▼▼▼

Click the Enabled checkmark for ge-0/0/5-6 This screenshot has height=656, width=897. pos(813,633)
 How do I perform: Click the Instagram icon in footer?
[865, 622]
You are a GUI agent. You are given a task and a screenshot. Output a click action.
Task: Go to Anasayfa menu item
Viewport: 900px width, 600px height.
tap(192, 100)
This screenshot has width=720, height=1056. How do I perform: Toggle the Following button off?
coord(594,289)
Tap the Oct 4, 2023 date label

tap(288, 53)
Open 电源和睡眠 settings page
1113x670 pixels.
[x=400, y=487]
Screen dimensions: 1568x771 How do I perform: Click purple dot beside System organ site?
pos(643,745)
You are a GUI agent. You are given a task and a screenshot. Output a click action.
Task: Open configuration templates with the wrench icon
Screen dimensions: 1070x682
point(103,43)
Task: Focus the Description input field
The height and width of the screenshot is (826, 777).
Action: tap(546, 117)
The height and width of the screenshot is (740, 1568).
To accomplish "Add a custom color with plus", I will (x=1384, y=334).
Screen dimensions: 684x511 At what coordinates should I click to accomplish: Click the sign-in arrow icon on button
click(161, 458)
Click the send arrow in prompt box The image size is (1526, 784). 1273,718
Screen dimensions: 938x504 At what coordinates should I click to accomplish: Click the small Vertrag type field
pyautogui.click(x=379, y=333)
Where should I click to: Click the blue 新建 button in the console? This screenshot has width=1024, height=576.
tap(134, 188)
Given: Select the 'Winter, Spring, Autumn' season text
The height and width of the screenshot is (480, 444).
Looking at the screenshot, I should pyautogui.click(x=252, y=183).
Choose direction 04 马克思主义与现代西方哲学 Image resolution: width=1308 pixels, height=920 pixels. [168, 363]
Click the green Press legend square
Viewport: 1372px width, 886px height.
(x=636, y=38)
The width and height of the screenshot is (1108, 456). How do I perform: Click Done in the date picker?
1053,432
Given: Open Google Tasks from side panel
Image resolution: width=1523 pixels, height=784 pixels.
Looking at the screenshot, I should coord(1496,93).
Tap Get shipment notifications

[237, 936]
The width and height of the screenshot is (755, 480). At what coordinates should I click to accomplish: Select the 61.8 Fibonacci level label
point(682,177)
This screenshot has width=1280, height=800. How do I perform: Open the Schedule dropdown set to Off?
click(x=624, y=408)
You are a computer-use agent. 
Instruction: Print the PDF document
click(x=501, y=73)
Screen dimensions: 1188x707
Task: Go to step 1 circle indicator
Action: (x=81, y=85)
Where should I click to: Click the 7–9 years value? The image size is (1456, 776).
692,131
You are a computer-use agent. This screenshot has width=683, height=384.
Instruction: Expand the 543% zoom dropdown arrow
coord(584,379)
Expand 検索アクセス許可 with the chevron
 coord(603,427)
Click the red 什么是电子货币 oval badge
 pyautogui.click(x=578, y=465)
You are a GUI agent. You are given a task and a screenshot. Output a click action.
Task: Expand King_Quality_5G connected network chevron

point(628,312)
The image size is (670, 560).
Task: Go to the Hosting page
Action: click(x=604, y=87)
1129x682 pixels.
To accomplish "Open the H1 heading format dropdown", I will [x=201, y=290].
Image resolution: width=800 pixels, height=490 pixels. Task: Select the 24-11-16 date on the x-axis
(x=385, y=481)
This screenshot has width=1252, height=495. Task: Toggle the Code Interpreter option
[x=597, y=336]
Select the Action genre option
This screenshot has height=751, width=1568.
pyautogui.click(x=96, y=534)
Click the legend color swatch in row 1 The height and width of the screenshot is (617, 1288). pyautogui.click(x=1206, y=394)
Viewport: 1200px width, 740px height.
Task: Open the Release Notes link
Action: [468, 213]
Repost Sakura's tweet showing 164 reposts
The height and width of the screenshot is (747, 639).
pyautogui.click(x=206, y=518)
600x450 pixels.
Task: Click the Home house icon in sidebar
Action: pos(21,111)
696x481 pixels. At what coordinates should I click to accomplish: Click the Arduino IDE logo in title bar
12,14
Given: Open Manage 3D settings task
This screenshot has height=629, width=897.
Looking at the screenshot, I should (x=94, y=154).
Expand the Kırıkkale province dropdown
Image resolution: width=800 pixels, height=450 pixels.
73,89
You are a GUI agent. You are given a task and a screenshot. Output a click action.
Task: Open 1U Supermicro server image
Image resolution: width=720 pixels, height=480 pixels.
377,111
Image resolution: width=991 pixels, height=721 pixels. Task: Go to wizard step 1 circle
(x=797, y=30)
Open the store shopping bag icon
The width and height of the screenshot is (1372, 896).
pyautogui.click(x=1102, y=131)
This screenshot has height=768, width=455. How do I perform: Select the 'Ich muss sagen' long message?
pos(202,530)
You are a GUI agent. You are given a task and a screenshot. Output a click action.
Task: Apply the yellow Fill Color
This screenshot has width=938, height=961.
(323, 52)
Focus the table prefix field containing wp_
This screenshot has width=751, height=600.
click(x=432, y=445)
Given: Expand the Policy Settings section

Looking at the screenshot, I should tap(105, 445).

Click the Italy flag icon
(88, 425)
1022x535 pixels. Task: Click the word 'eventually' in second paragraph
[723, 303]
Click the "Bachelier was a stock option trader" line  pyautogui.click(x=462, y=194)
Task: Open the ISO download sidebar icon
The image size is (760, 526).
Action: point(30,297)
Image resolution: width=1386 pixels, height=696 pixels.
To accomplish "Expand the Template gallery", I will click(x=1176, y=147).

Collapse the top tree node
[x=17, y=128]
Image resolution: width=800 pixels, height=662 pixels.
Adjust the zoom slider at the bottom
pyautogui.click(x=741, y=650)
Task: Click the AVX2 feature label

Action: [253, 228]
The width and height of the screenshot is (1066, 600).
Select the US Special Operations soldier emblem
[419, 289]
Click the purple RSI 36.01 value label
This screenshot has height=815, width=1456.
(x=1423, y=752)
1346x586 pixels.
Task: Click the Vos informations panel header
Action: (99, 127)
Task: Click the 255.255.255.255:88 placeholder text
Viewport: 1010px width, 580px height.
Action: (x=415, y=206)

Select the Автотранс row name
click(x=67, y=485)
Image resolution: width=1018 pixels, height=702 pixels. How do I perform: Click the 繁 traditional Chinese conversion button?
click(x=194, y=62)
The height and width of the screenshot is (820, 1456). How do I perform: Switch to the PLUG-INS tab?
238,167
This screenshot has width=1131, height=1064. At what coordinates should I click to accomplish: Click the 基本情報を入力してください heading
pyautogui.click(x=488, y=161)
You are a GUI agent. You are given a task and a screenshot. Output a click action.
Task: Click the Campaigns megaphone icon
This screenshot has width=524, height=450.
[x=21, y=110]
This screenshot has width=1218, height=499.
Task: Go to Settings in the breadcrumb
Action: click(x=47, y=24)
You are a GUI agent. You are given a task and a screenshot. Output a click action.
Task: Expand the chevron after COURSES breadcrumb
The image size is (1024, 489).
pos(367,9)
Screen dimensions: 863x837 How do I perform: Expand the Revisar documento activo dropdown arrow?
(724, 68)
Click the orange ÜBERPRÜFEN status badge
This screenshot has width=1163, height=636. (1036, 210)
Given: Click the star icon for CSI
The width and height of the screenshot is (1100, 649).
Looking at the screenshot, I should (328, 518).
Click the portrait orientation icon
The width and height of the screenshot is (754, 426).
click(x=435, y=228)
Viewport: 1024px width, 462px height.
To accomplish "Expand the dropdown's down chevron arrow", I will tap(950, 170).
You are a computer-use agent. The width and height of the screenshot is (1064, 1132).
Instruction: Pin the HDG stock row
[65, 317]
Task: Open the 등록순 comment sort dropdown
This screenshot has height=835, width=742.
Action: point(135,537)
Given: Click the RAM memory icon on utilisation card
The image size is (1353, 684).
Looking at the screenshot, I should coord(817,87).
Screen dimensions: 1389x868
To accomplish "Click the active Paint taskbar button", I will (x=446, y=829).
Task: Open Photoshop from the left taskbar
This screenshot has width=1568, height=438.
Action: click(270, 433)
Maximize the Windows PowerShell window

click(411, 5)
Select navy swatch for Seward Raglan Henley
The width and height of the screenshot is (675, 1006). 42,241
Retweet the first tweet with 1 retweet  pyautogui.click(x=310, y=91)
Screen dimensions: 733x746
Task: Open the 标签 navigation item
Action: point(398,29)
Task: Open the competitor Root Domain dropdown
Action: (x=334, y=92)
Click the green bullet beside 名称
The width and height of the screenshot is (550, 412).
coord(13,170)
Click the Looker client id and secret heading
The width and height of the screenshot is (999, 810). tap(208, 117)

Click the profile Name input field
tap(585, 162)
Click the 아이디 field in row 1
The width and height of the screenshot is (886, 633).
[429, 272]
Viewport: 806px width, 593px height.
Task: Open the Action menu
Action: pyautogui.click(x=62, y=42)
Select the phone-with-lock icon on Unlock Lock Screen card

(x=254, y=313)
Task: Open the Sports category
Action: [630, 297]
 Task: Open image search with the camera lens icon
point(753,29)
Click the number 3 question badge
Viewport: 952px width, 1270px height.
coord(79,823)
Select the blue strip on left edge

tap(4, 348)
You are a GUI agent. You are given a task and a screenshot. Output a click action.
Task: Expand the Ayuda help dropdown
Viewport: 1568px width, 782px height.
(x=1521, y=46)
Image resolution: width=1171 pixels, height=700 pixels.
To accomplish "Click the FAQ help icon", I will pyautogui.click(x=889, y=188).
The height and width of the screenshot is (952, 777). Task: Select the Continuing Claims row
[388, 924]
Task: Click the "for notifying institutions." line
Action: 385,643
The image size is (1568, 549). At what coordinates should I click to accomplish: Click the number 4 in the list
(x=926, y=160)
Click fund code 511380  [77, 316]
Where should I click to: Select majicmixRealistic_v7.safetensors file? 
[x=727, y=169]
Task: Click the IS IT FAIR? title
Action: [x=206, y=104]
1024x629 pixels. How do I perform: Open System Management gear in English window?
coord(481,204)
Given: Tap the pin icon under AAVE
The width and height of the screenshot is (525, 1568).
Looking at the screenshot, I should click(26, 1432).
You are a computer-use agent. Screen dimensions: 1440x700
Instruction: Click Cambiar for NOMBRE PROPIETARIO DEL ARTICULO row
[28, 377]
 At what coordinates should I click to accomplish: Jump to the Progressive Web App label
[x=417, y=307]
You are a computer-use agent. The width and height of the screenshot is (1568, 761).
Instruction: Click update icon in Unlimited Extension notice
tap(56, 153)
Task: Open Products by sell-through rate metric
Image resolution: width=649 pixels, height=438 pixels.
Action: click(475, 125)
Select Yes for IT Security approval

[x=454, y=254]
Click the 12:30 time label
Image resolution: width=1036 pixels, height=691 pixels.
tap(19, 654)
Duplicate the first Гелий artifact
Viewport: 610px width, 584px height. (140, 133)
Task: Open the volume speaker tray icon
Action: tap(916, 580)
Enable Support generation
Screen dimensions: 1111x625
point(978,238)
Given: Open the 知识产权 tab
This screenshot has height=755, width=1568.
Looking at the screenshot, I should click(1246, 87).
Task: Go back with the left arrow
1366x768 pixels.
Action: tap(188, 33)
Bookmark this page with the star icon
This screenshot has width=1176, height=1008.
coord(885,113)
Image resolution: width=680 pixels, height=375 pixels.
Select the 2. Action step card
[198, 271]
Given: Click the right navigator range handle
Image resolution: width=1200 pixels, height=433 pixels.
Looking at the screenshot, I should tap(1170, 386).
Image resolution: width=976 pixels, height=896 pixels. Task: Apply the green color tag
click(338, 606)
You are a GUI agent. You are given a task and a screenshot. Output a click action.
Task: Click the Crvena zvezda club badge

▲▲▲

(Exercise) Search the data above for "help" and copy every line where it turns up.

(Response to this task)
Task: Expand the Ayuda help dropdown
To accomplish "Click the FAQ help icon", I will pyautogui.click(x=889, y=188).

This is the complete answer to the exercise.